◆ **Conjunto de exercícios**:
a) No texto sobre a RTP e os canais privados, o que defenderam os representantes dos três operadores privados de televisão?
b) Cite do texto sobre a RTP e os canais privados o trecho que vai de "Devo começar por" até "nos canais online.".
c) Prossiga o texto sobre a RTP e o serviço público a partir do ponto em que ele termina.
··· Excerto do texto
A relação do Estado com os canais privados e o serviço público
Esta semana, num debate que decorreu no Congresso das Comunicações, representantes dos três operadores privados de televisão (SIC, TVI e Medialivre) defenderam o fim ou a redução da publicidade nos canais da RTP. Em resposta, Nicolau Santos, presidente da RTP, defendeu manter a publicidade e sugeriu que os poderes públicos apoiassem financeiramente os operadores privados, subsidiando o seu funcionamento.
Confesso que nem queria crer no que estava a ler quando vi esta notícia. De um lado os operadores privados pediam que a RTP não concorresse no mercado publicitário, do outro lado o responsável do serviço público defendia que o Estado devia subsidiar os privados como forma de atenuar a concorrência que a RTP exerce no mercado.
Infelizmente esta é uma ideia que se repete, de forma mais ou menos aberta, por muitos defensores da RTP actual — mas nenhum tinha, até agora, sido tão explícito como Nicolau Santos.
Devo começar por esclarecer que sou a favor da existência da RTP como operador de serviço público audiovisual, mas defendo que ela não deve concorrer com privados nem em matéria de conteúdos, sobretudo transmissões de desporto profissional e algumas formas de entretenimento, nem deve concorrer no mercado publicitário, quer nas emissões de televisão, quer nos canais online.
Ou seja, a minha posição, desde há muitos anos, é que a RTP tem de encontrar o seu caminho e justificar a sua existência num quadro de alternativa e complementaridade de conteúdos, em relação àquilo que os privados não querem (e muitas vezes nem podem) fazer dentro do âmbito comercial da sua actividade empresarial. A RTP não tem de entrar na guerra de audiências para angariar maiores receitas, creio firmemente que tem é de entrar na batalha de oferecer conteúdos informativos, de ficção, culturais, documentais e de entretenimento que a tornem numa referência no sector. Só nesse contexto, de efectivo serviço público, vale a pena o Estado manter a RTP. Propor manter a concorrência da RTP no mercado e sugerir que para isso o Estado financie os canais privados é distorcer por completo as coisas. E é um caminho perigoso em termos de independência e liberdade do sector.
······
··· Dados de origem
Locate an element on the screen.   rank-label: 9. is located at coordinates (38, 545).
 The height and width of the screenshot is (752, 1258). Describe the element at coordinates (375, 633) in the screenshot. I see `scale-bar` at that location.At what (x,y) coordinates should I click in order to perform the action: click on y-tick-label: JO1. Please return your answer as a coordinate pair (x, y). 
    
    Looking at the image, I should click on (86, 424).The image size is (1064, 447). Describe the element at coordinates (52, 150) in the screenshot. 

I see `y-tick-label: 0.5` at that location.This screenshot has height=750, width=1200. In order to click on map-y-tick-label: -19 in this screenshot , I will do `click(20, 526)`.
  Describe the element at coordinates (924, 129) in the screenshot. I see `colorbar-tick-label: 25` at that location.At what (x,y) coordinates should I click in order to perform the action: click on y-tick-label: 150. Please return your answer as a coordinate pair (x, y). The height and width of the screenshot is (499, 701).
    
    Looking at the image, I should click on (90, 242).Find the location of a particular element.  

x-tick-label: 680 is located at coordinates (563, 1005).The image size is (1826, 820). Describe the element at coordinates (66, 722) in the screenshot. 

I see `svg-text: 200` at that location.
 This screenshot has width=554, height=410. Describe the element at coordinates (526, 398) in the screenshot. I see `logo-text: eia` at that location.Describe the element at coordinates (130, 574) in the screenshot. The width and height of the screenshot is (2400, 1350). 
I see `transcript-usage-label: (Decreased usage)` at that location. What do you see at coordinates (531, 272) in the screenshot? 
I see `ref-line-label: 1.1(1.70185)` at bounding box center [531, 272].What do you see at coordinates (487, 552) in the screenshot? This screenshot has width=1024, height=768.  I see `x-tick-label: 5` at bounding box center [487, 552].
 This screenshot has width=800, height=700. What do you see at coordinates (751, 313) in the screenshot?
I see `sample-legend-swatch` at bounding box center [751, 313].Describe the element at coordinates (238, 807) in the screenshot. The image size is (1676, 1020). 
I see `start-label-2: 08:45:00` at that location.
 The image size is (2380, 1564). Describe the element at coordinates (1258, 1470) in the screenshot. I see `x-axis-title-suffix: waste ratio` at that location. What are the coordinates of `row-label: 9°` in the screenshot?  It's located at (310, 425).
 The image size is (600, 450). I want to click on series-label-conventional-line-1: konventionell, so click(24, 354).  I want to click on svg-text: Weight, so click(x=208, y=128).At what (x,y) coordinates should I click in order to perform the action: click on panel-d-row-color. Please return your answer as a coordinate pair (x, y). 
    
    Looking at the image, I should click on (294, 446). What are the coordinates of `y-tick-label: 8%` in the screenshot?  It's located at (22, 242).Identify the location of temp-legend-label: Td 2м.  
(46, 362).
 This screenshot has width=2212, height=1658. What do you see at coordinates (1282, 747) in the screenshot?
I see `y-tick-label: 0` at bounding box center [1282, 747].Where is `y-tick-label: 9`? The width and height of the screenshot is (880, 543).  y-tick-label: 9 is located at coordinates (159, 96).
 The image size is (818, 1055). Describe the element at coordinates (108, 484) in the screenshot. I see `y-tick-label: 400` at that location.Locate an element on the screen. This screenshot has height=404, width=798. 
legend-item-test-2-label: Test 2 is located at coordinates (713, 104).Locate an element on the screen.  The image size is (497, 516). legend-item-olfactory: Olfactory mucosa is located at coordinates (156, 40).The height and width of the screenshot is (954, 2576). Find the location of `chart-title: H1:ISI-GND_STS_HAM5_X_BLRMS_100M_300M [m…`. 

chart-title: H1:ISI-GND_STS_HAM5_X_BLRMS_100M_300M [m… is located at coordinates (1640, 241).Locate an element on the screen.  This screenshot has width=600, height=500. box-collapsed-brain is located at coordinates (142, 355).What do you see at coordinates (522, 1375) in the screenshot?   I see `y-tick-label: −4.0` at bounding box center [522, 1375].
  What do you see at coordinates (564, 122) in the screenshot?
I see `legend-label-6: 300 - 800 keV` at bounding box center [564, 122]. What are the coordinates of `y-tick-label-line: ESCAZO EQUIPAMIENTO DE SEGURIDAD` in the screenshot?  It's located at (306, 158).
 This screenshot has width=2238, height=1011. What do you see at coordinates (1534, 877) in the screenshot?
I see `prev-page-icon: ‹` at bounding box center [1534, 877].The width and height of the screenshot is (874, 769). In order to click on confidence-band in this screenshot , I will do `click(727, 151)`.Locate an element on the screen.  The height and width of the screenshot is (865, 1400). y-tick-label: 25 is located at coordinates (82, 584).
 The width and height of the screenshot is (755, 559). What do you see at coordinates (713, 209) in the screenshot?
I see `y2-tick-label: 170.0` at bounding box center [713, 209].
······
◆ **Resultados do exercício**:
a) Defenderam o fim ou a redução da publicidade nos canais da RTP.

b)
Devo começar por esclarecer que sou a favor da existência da RTP como operador de serviço público audiovisual, mas defendo que ela não deve concorrer com privados nem em matéria de conteúdos, sobretudo transmissões de desporto profissional e algumas formas de entretenimento, nem deve concorrer no mercado publicitário, quer nas emissões de televisão, quer nos canais online.

c)
Em Fevereiro de 2023 a Comissão do Livro Branco do Serviço Público de Media solicitou-me que elaborasse umas notas para o relatório que estava a preparar para o então Ministro da Cultura. O resultado final das conclusões desse Livro Branco está por descobrir. Mas retomo aqui algumas das notas que então enviei e se mantêm actuais.
Existem três princípios básicos para qualquer das expressões do serviço público audiovisual (TV, Rádio ou Digital): complementaridade em relação aos canais privados, foco na coesão do território nacional e clara necessidade das prioridades de investimento em termos de conteúdos. Acessoriamente existe a necessidade de uma redefinição de formato dos canais de TV e Rádio e do modelo de governação.
Neste momento existem na RTP oito canais de televisão e sete canais de rádio e ainda uma plataforma digital multicanal, a RTP Play, que aliás é das poucas coisas verdadeiramente complementares, fruto da gestão de Gonçalo Reis num anterior Conselho de Administração da RTP.
Na minha opinião a rádio e televisão públicas devem esforçar-se por criar conteúdos complementares e alternativos em relação aos operadores privados de televisão, e não ter, sobretudo no caso da RTP1 e RTP3, uma similitude tão grande como a que tem existido e se reflecte sobretudo nas áreas da informação geral e desportiva. Por outro lado o serviço de informação regional tem vindo progressivamente a diminuir, em parte por desinvestimento nas delegações. Sublinho a importância que a RTP Madeira e RTP Açores tiveram no reforço da coesão territorial e nacional daquelas regiões. Um dos papéis fundamentais do serviço público audiovisual é manter um foco apertado na coesão nacional, e isso tem sido subalternizado.
A informação, não só da RTP, diga-se, segue demasiado a trica política entre S. Bento, Belém e as sedes partidárias, e demasiado pouco o que se passa noutros pontos do país e no dia-a-dia das pessoas.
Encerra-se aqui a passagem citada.